In a recent attempt to forget that this world is engulfed in misogynistic flames, I decided to binge the last season of Real Housewives of Atlanta. I made it all the way to the reunion show, when Andy Cohen, the surprisingly objective ringleader, began, “I know that black don’t crack …” Immediately, I cringed upon hearing a white person attempt to comment on melanin’s natural reluctance to age while also dipping his toes in the ebonics pool. Cohen continued, “... but do any of you get botox or fillers or anything like that?” The camera cut to smirks and side-eyes across the circle of women.
I paused and remembered that the previous season’s most titillating story lines surrounded problematic historian Porsha’s enhanced derrière. The ladies threw jabs about its authenticity and the source of the money that paid the expensive bill. “Child, she got some African prince to foot the bill,” the always- perturbed Phaedra said, with enough judgment to overturn a Supreme Court ruling.
Back on the reunion show, Cohen proceeded to survey the women about their surgeries and procedures, a sort of plastic-surgery edition of Never Have I Ever. Cynthia and Porsha politely offered their plastic-surgery receipts, and Kandi Burruss proudly announced, “I just joined the club!” as she gestured toward her breasts. The women cheered and nodded in polite approval as Kandi exclaimed, “I’m going to take these from sleek to on fleek!”
As my Bravo binge came to an end, I was left wondering why black women are lining up for nips and tucks. After all, black women are known for their titanium-strength confidence. As a black woman myself, I was taught that no matter the shape of my features or the number on the scale, I am beautiful. This confidence is almost evolutionary in our need to survive a society that goes out of its way to objectify and ignore us.
A part of me believed that most black women outside of prime-time TV take some silent oath that our bones need not be chiseled to any other ideal of perfection but our own. But with a little research, I learned that RHOA illustrates a tidal shift in black women’s perception of plastic surgery: The American Society for Aesthetic Plastic Surgery reports that cosmetic augmentation among black people increased 56 percent between 2005 and 2013, and it’s still rising. According to the 2016 Plastic Surgery Statistics Report, black people accounted for 8 percent of all plastic-surgery procedures in the United States — that’s double the percentage from 1997. (Black people make up only about 12 percent of the overall population of the United States, which underlines the significance of these plastic-surgery statistics.)

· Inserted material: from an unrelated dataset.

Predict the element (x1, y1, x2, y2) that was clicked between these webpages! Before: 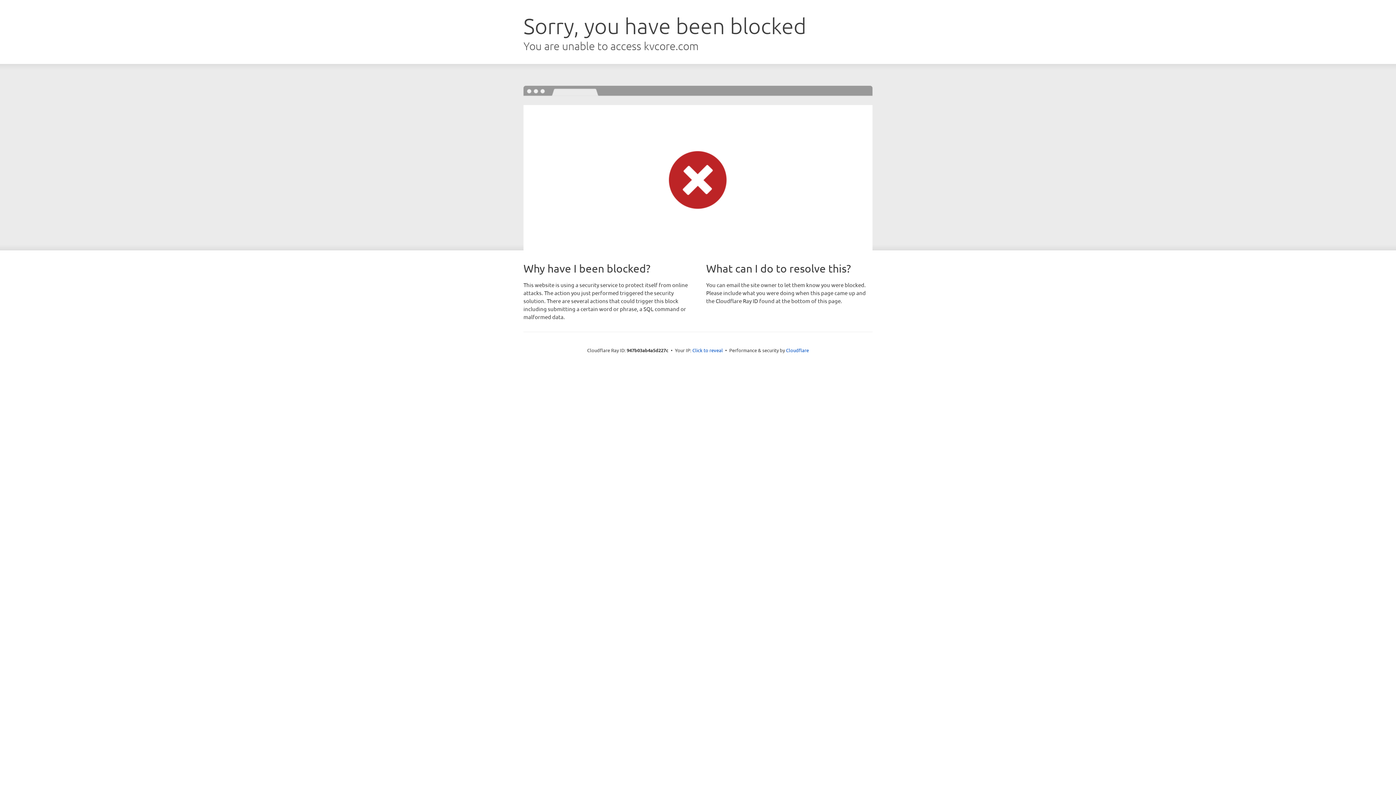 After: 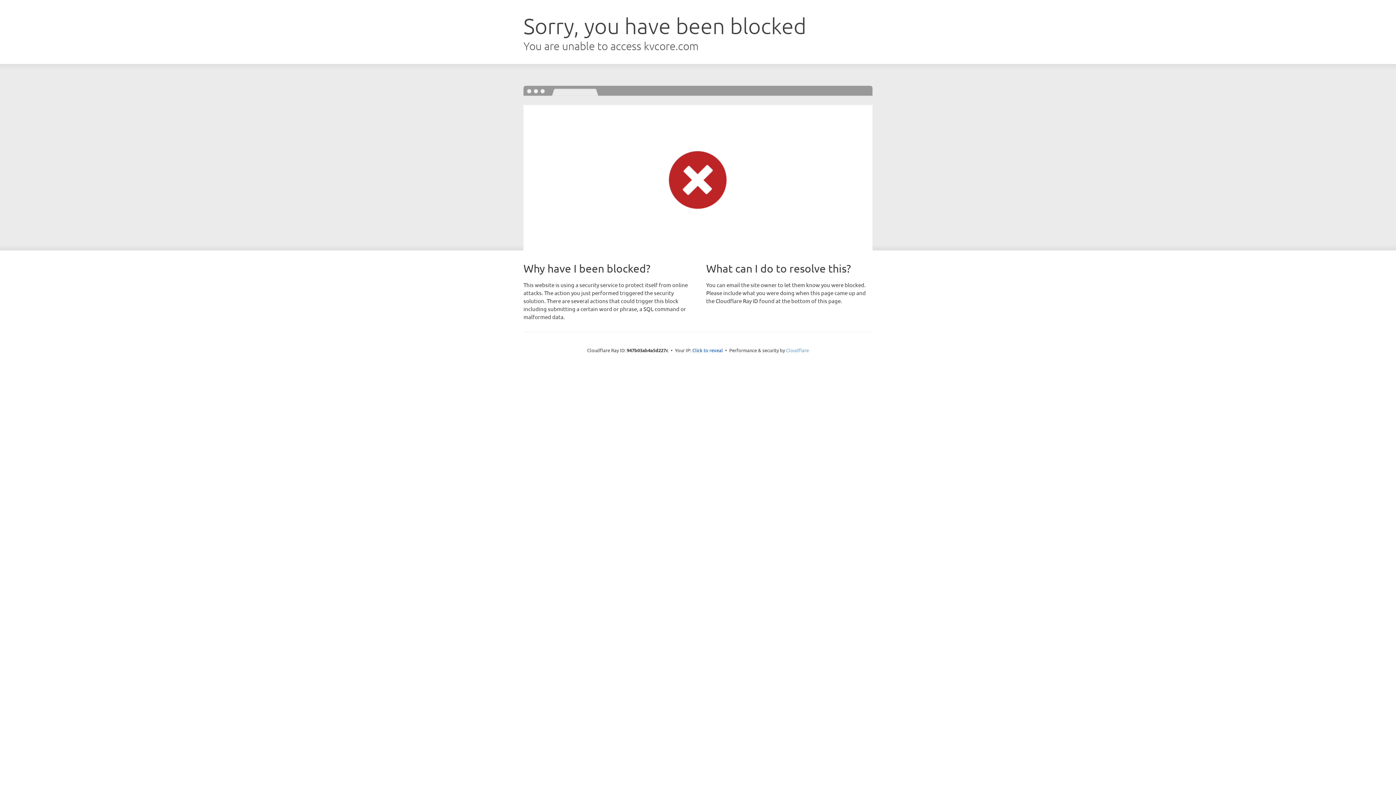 Action: label: Cloudflare bbox: (786, 347, 809, 353)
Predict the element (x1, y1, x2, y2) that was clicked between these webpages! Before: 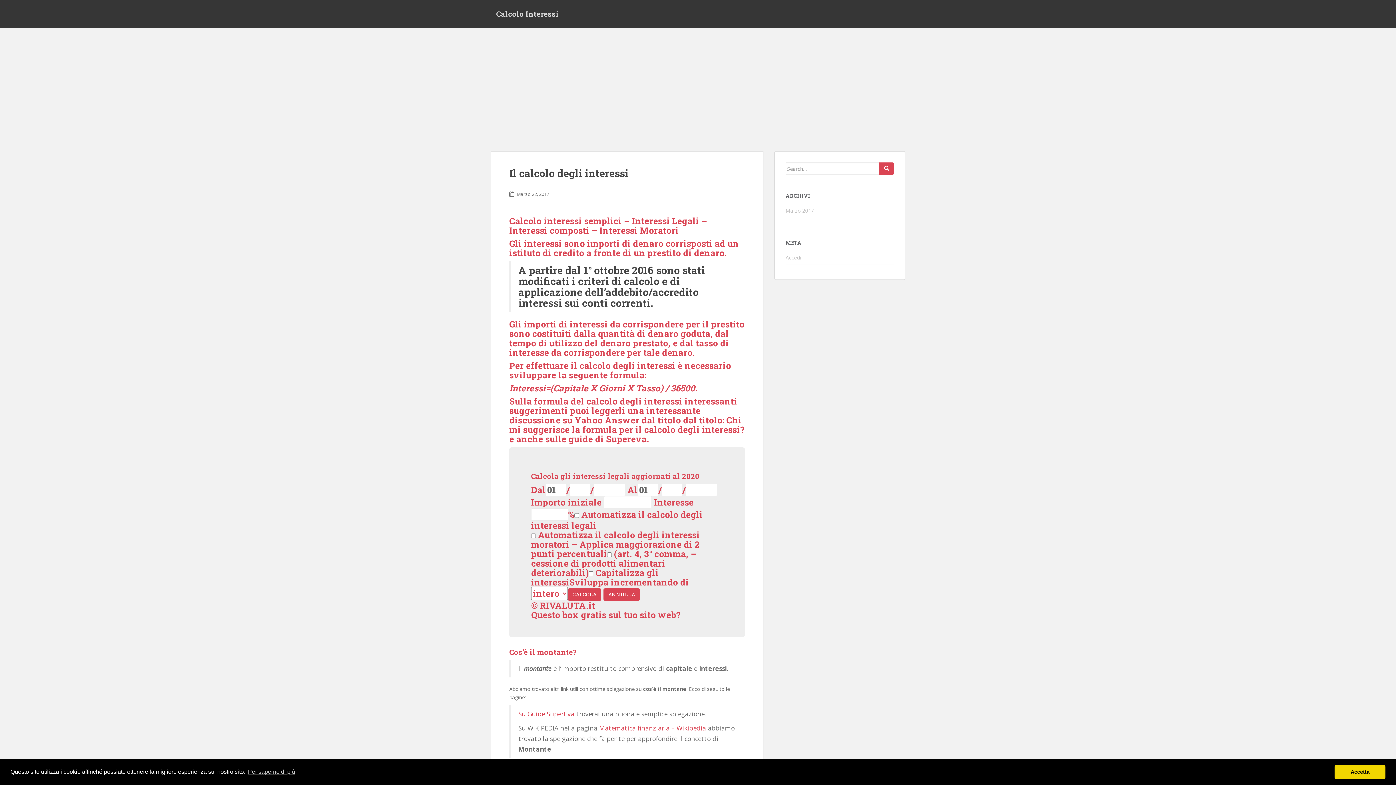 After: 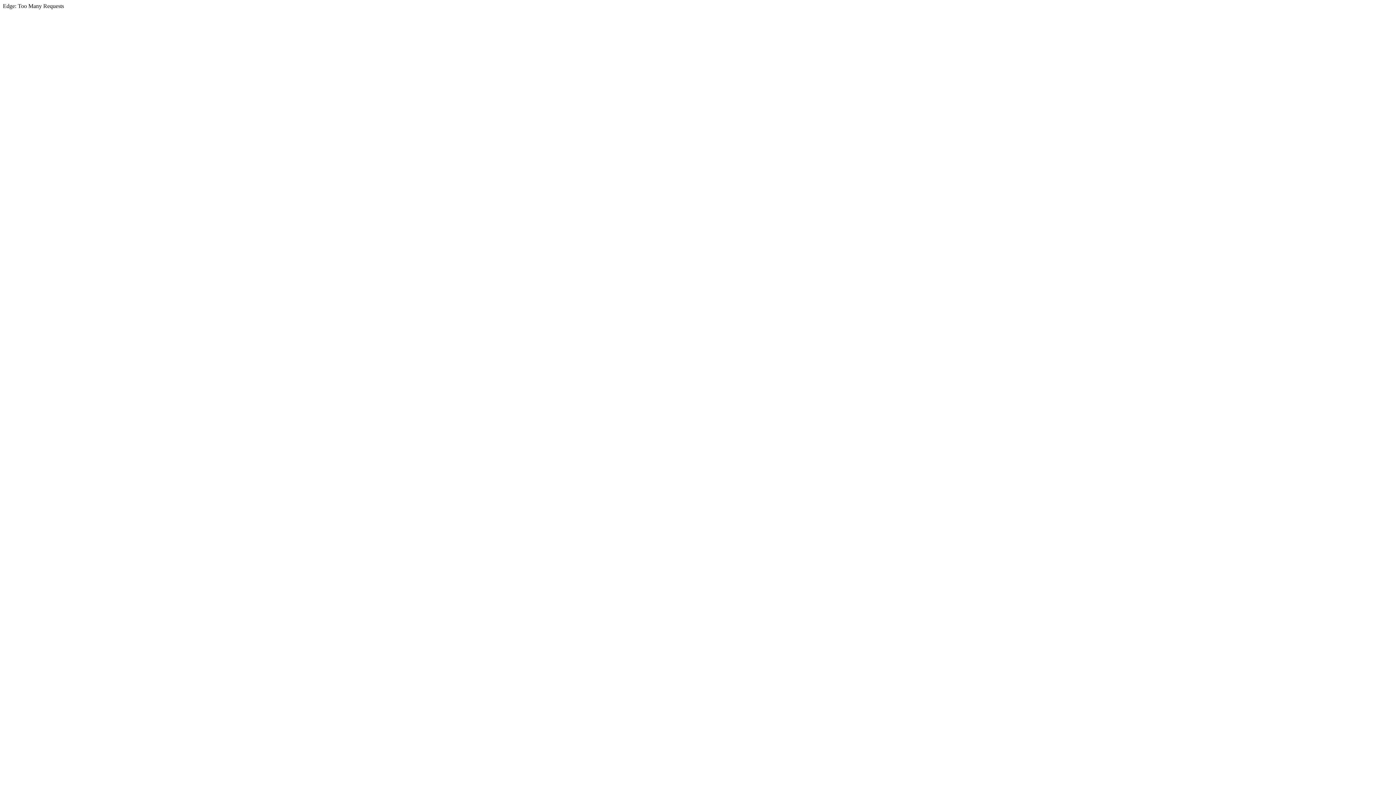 Action: label: Chi mi suggerisce la formula per il calcolo degli interessi? bbox: (509, 414, 745, 435)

So why are black women increasingly going under the knife? “Sometimes black women have too much pride in not admitting they don’t like something about their body,” says Andrea Hughes, 47, a black woman in Clarksville, Tennessee, who had a breast augmentation and a tummy tuck in 2005. “We’ve been tasked with having to be strong for so long,” says Hughes, whose own confidence radiates through the airwaves. “I don’t think anybody should ever be ashamed to admit, ‘Yeah, I have some issues [with my body]. I see this bulge right here, and I don’t want it.’”
I’d subconsciously assumed “discontentment with your own body” had a “whites only” sign hanging on it. But for black people and plastic surgery, a lot has changed in the past twenty years.
Modern-day plastic surgery came about in the early 20th century to treat war injuries. For the first time in history, soldiers were actually surviving their injuries. As Dr. Peter Geldner, MD, of the plastic-surgery practice the Geldner Center in Chicago, explains, plastic surgery was something “that could restore function and aesthetics.” It became a special form of rehabilitation, empowering people to live the lives they felt they were meant to live. “If an individual sees their appearance as a hindrance to be the person they wish to be,” Dr. Geldner explains, “it’s the role of the plastic surgeon to facilitate that physical change to allow them this state of normality.”